For longitudinal analysis, patients were followed up until the date of HCC recurrence or the last visit. Cumulative HCC recurrence rates were estimated using the Kaplan-Meier method and compared using log-rank tests. To identify independent risk factors for recurrence, univariate and multivariate Cox regression analyses were performed. In analyses of predictors of early recurrence (<2 years), the analytic population included patients without recurrence during the study period, patients with recurrence after 2 years who were considered to not have had recurrence until the time of recurrence and censored at the same time, and patients with recurrence within 2 years. In analyses of predictors of late recurrence (≥2 years), the analytic population included patients without recurrence, only if their follow-up period was more than 2 years, and patients with recurrence irrespective of follow-up time. To identify independent risk factors for developing grade B-C PHLF, univariate and multivariate binary regression analyses were performed. Hazard ratios (HRs) and corresponding 95% confidence intervals (CIs) were calculated.

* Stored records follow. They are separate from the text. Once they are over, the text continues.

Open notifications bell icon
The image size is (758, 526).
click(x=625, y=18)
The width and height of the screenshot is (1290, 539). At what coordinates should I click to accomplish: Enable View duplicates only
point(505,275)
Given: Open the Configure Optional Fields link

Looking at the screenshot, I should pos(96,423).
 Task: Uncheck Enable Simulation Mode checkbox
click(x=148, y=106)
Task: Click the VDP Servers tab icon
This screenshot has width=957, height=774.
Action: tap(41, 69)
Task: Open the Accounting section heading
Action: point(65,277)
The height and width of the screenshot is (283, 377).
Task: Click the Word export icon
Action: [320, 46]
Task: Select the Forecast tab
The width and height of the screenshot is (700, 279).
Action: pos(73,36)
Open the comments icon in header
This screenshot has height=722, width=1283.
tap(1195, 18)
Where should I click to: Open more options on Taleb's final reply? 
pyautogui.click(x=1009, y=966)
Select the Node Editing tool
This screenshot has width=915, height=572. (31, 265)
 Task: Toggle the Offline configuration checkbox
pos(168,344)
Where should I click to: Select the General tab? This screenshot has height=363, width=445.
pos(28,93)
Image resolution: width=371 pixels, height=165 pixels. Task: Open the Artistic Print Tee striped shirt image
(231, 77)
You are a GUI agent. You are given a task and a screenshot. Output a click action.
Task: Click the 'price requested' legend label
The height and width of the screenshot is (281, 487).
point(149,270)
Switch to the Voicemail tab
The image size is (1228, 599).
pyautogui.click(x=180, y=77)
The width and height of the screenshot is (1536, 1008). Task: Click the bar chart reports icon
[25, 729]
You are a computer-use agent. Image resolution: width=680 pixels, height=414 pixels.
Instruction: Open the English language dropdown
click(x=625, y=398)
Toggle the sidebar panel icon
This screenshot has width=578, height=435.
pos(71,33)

The diagnostic performance of WFA+-M2BP was determined using receiver operating characteristic (ROC) curves and the area under ROC curve (AUC). In addition, the cutoff values for predicting recurrence that maximized the sum of sensitivity (Se) and specificity (Sp) (Cutoffse+sp), the cutoff values that showed positive predictive value (PPV) >80% (Cutoffhigh-risk), and the cutoff values that showed negative predictive value (NVP) >80% (Cutofflow-risk) were also calculated. All statistical analyses were performed using SPSS software (v20.0; IBM Corp., Armonk, NY, USA). A P-value <0.05 in two-tailed tests was considered to indicate statistical significance.
RESULTS
Baseline characteristics
After excluding 322 patients according to the exclusion criteria, 170 patients with HBV-related HCC were selected for statistical analyses (Supplementary Fig. 1). The baseline characteristics of the study population before curative resection are summarized in Table 1. The median age of the entire cohort (132 males and 38 females) was 55 years. Most patients had well-preserved liver function of Child-Pugh class A (n=168, 98.8%).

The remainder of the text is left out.